* Funding conditions in the euro zone among the best ever
* Ultra-easy central bank policy trumps other market drivers
* Debt managers say they must remain vigilant
* Low inflation is a risk for debt outlook, analysts say
By Marius Zaharia and John Geddie
LONDON, April 30 The euro zone's most vulnerable
economies are using some of the most favourable borrowing
environments they have ever seen to build funding buffers and
unclog refinancing bottlenecks.
Many analysts and investors expect high demand and record
low borrowing costs for several more years, but government debt
managers in the so-called periphery are taking no chances.
They are unsure how long this benign period is going to last
because the key factor behind the rally in Italian, Spanish,
Irish, Portuguese and Greek bonds - ultra-easy monetary policy
on a global scale - is only a temporary one.
While it lasts, the indebted, unemployment-hit countries of
the euro zone's periphery have to keep up reform efforts to
boost growth and cut deficits. But that is also an uncertainty.

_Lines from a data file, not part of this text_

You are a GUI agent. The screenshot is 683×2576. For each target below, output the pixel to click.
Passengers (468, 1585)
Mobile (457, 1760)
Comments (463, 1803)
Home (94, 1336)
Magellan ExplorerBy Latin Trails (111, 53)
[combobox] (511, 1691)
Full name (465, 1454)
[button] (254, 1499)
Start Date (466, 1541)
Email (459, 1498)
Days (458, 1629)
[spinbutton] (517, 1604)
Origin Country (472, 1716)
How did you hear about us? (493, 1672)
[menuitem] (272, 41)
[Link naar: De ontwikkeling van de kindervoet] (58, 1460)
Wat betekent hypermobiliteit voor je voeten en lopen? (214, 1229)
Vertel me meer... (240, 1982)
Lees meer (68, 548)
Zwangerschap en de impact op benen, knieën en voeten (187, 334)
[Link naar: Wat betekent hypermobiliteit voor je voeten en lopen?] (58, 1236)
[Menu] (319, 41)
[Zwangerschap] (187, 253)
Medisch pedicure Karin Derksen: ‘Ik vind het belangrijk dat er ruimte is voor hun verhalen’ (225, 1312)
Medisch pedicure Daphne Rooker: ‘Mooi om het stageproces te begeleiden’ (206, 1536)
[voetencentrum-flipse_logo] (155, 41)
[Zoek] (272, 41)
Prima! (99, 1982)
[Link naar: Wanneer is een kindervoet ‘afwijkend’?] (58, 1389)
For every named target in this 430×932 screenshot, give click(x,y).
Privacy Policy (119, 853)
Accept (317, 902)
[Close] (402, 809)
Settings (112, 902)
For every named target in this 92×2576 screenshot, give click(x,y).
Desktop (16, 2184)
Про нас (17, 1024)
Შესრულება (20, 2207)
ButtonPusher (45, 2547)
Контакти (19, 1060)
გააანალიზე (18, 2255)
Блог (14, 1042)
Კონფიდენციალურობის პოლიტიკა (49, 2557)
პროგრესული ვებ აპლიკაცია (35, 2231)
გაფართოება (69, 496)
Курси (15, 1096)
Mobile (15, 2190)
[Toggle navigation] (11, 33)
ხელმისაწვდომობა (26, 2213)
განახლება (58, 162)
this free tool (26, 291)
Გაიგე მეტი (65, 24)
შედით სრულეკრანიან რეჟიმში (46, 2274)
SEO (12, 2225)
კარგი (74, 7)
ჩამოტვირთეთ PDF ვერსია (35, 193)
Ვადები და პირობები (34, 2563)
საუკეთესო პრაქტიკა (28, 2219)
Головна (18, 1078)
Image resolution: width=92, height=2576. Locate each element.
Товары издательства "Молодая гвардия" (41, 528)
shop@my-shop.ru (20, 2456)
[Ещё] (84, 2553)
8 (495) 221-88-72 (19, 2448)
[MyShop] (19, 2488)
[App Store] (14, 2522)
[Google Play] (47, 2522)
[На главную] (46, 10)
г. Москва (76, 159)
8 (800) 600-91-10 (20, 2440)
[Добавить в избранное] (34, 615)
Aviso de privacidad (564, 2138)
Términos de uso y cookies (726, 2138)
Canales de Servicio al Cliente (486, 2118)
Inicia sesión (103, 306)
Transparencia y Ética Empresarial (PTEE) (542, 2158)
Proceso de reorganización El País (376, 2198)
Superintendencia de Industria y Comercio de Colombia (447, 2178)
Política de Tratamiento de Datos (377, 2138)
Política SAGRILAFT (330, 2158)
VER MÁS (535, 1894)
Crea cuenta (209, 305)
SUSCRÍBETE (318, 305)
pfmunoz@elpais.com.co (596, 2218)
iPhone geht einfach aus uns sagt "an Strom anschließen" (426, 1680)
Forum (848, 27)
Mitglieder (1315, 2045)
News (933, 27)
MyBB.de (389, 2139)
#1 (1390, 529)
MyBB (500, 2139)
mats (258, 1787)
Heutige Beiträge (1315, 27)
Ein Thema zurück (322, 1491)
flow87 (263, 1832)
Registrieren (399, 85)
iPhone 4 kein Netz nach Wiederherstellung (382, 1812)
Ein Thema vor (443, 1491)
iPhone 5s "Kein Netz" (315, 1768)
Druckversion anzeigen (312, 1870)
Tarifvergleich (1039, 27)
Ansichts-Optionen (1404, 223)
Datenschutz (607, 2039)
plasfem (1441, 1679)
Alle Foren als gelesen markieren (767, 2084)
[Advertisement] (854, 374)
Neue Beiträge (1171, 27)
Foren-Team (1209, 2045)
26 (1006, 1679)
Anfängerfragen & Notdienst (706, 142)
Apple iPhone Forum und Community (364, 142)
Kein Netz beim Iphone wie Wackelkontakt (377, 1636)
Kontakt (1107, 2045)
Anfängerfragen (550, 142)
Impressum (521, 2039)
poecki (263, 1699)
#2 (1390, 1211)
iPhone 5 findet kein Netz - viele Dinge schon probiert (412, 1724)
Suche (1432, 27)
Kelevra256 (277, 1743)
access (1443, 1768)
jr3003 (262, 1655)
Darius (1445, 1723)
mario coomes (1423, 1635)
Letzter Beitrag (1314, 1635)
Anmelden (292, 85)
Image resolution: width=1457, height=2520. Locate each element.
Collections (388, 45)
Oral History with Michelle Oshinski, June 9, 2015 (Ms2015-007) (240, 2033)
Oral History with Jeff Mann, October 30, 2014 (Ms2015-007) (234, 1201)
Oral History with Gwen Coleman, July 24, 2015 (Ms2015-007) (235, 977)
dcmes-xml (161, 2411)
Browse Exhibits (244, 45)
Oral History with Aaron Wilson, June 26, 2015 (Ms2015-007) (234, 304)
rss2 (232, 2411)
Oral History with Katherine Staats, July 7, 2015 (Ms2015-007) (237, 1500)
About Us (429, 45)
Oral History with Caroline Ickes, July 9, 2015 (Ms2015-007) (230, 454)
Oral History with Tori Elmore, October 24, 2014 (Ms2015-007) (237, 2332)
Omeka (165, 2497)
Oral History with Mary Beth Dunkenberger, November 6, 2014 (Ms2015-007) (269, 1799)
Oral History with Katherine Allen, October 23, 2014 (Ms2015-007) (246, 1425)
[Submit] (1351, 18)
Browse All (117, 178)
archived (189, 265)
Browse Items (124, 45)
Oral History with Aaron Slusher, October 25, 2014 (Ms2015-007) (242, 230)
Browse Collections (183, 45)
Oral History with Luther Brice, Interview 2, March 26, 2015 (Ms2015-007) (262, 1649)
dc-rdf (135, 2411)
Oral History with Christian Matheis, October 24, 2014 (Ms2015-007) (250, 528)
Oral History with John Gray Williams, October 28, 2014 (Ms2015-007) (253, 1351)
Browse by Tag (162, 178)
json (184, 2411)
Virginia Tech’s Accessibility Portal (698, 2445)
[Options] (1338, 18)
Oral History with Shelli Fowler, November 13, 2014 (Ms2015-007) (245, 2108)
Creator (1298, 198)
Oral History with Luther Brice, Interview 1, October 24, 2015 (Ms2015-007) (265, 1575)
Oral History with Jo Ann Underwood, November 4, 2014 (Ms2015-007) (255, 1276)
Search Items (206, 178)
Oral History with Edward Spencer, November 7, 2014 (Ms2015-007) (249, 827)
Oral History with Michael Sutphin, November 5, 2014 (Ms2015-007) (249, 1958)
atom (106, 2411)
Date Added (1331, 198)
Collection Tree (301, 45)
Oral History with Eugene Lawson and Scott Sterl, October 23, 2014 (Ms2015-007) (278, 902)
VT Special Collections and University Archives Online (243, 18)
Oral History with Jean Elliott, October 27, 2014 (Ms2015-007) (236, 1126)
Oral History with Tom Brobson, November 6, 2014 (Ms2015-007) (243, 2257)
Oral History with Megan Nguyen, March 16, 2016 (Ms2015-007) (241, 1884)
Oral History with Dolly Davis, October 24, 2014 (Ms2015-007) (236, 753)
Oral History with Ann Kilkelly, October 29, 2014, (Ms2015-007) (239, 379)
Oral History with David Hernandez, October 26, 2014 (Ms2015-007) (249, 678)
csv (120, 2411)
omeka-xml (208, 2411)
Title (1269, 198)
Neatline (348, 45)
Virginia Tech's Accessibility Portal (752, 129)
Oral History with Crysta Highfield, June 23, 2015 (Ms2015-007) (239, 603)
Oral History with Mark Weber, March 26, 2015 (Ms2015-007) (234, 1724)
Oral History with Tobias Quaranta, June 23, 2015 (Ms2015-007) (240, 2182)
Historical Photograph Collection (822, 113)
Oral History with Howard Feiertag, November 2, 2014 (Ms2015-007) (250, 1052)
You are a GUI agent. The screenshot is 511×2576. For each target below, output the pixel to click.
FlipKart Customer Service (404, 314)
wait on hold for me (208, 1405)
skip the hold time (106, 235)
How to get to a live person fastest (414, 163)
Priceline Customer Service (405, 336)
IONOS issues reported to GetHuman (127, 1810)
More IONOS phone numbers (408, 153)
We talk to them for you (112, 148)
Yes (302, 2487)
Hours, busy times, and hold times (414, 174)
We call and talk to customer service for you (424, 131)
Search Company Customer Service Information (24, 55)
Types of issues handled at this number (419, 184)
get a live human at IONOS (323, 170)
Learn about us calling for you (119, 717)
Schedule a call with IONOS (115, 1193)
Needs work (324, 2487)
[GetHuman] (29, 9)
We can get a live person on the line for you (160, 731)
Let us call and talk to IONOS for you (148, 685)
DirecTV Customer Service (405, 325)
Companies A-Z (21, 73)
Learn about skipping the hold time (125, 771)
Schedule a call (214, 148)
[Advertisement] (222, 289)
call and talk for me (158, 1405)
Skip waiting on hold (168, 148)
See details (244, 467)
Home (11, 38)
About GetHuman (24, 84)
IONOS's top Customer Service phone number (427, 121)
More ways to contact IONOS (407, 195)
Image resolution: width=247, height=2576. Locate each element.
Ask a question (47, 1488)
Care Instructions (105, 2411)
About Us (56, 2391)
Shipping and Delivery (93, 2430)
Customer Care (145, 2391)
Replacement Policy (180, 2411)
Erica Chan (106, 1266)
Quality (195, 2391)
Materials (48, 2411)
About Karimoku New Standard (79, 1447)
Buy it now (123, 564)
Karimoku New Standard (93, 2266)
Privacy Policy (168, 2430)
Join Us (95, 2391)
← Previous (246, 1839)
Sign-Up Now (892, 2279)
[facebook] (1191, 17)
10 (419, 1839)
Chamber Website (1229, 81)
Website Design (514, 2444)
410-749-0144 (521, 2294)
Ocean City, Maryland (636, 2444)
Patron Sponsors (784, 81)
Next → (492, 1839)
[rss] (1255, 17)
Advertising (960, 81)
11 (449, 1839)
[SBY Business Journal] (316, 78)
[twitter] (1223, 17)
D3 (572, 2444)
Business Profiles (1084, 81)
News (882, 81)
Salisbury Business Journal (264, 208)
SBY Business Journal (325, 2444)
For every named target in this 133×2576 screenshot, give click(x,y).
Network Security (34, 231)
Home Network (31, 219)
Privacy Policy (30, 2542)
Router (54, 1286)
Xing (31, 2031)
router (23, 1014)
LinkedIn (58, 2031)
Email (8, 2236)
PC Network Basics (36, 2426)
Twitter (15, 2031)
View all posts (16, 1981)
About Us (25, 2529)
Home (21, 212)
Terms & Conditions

To make sure, debt managers are staying well ahead with
their 2014 funding targets, with Madrid and Rome looking to
increase the average life of their debt stock so that re-funding
comes around less often.
With a third or more of their debt expiring in the next
three-four years, Portugal and Italy have issued longer-term
bonds in exchange for the ones expiring and have even bought
back some short-term bonds. Spain is mulling similar moves.
Such measures would offer them more protection and
flexibility in case the euro zone debt crisis returns.
"We must remain vigilant," said Pablo de Ramon-Laca, head of
funding and debt management at the Spanish Treasury. "Spain has
a lot ... to do by way of reforms and adjustment."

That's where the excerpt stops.